_PROMPT 1_. Name the three kinds of shared memory machine described under the heading "Shared memory machines" in the shared memory hardware notes.
_PROMPT 2_. According to the shared memory hardware notes, how many cores or memories can send on a bus at one time?

_SOURCE EXTRACT_.
= = = =
So far, we've talked mostly about correctness in the shared
memory model. And it's not that simple! We have to
synchronize to avoid data races, but too much synchronization
(done without care) might lead to deadlock. And none of this
has even touched on performance yet! But to say anything about
performance, we need to say a bit more about hardware.
Shared memory machines
So let's talk now about shared memory hardware.
Uniform shared memory
Processors and memories talk through a bus
Symmetric Multiprocessor (SMP)
Hard to scale to lots of processors (think \(\leq 32\) )
Bus becomes bottleneck
Cache coherence via snooping
One of the most straightforward approaches to shared memory is
to attach processors and main memory to a common bus. The
caches live with the processors and not with the memory, so we
need a way to keep them consistent (or coherent) with the main
memory in the face of memory writes that other processors might
commit. A bus is a shared broadcast medium; only one core or
memory can send on the bus at a time, but anyone can hear what
is being sent. On the down side, the more processors and
memories are on the bus, the harder it is to share that
resource. On the up side, because everyone can see the bus, it
is possible to keep the caches consistent by "snooping" on
memory traffic sent across the bus.
Multithreaded processor machine
Maybe threads > processors!
Idea: Switch threads on long latency ops.
Called hyperthreading by Intel
Cray MTA was an extreme example
The shared memory interface also sometimes makes sense when
threads don't exactly correspond to processors. Usually, that
means having more threads than processors. When a thread has to
wait for the results of a memory read, disk write, or other
long-latency task, it can yield the processor for use by other
threads. Sometimes this is a purely software setup, and
sometimes it involves hardware support. On modern Intel chips,
this is called hyper-threading, and we mentioned it briefly in
our discussion of single-core architecture. But there are some
architectures that have gone way more extreme than what Intel
did. The Cray MTA machine took a really long time to access
memory (though that time was pretty uniform), and tried to hide
that latency with a *lot* of threads. Needless to say, it was
not easy to program. I had an amusing semester in graduate
school listening to one of my officemates swear at that
machine. Good times! And better him than me.
Distributed shared memory
Non-Uniform Memory Access (NUMA)
Memory logically shared, physically distributed
Any processor can access any address
Close accesses are faster than far accesses
Cache coherence is still a pain
Most big modern chips are NUMA
Many-core accelerators tend to be NUMA as well
When we have a lot of processors, we are generally forced to
move away from sending all data across a single bus. In this
case, there is a more complex network that connects the
processors and memories. Often, memories are physically located
together with processors, so each processor has "local" memory
and "remote" memory. These memories may all be accessed through
the same logical address space, but it takes different amounts
of time to read or write data depending on whether the read is
to local or remote memory addresses. This is called non-uniform
memory access, or NUMA.
= = = =
_DATA SHOWN_.
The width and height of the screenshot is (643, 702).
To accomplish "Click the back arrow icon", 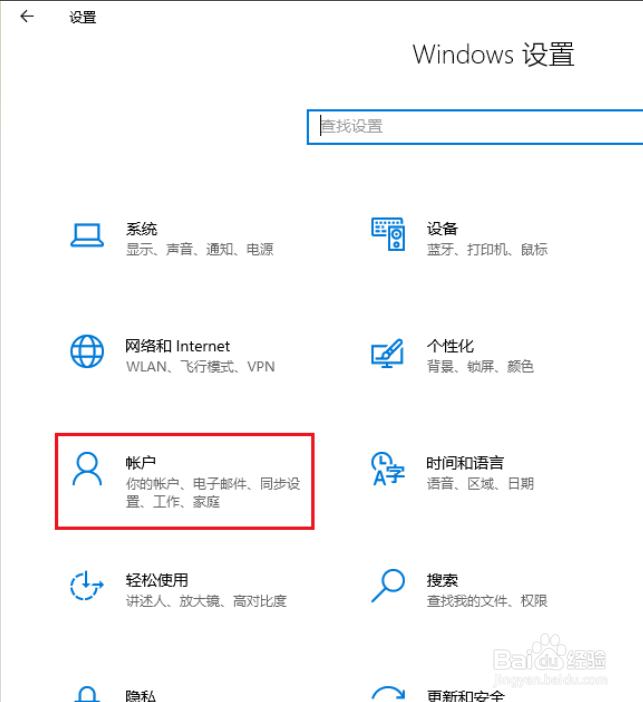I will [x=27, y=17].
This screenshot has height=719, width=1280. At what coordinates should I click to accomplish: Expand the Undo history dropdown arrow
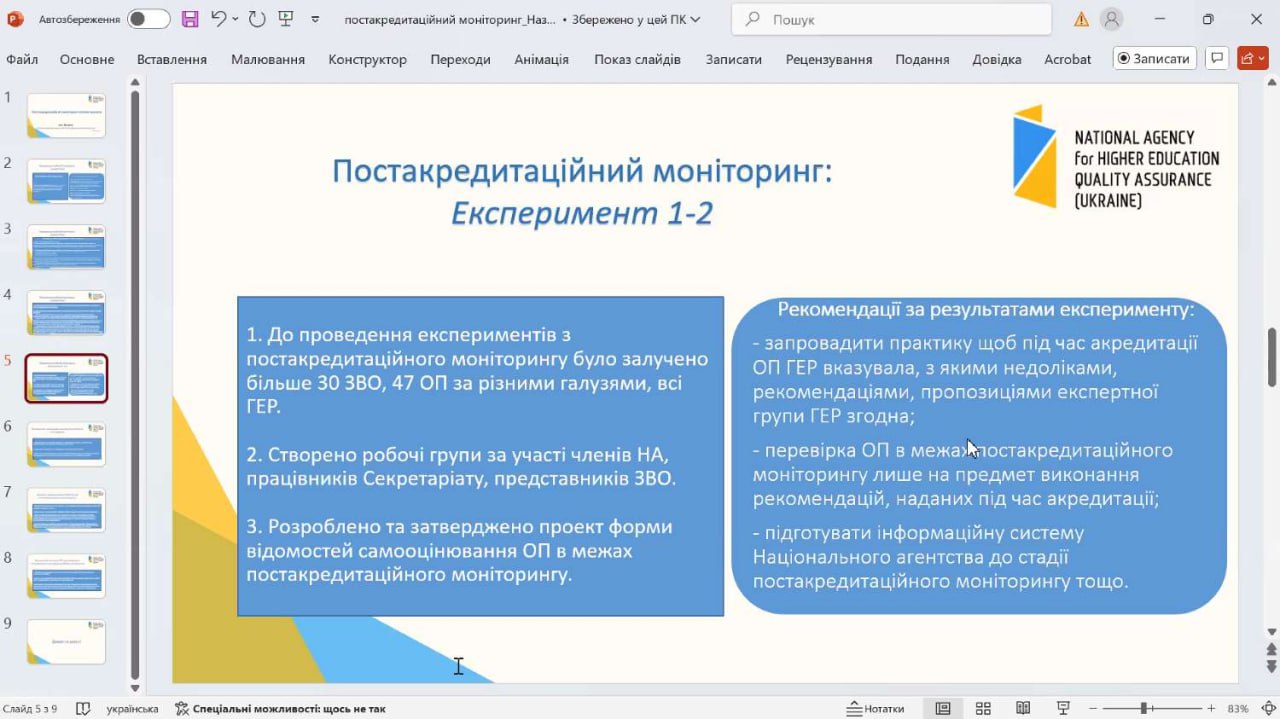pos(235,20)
= = = =
_FULL OUTPUT 1_.
Uniform shared memory
Multithreaded processor machine
Distributed shared memory

_FULL OUTPUT 2_. Only one core or memory can send on the bus at a time.